*** RECORDED DATA Section Begins ***
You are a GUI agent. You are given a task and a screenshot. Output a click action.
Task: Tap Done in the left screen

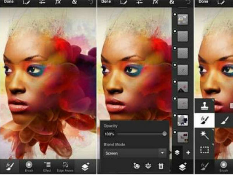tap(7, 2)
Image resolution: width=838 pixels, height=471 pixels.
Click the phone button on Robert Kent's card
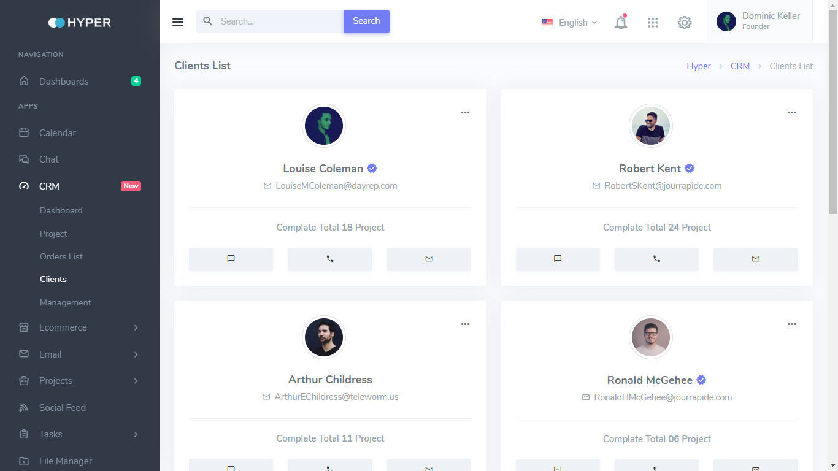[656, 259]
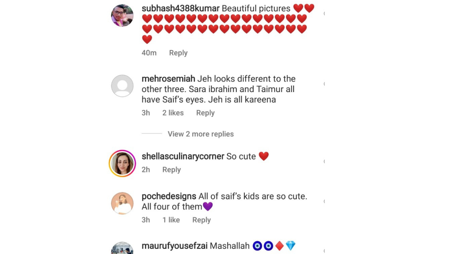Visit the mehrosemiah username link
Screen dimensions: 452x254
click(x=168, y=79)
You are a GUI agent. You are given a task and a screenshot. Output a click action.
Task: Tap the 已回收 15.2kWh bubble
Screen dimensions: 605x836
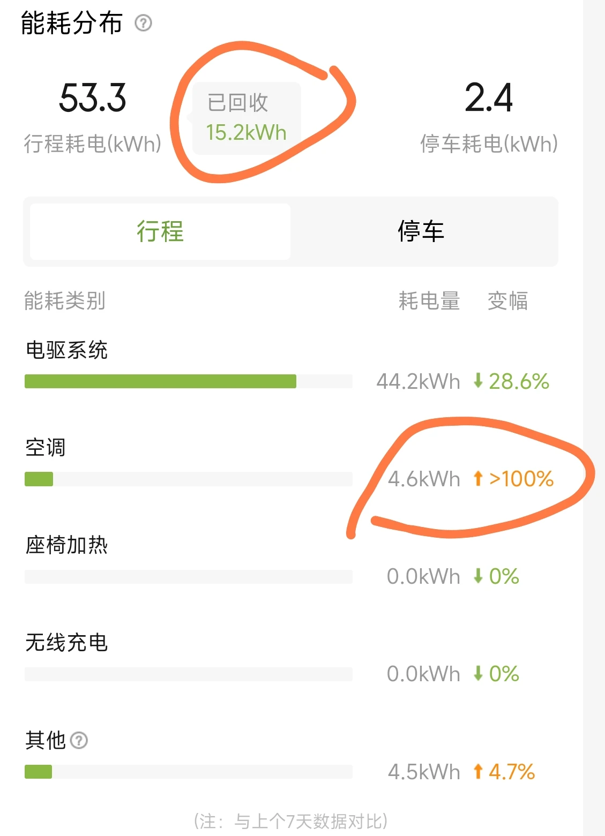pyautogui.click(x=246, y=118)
*** RECORDED DATA Section Ends ***
Only the lines from the one with "Task: Tap the 已回收 15.2kWh bubble" through the last line of the records above are wanted, copied exactly and with pictures omitted.

Task: Tap the 已回收 15.2kWh bubble
Screen dimensions: 605x836
pyautogui.click(x=246, y=118)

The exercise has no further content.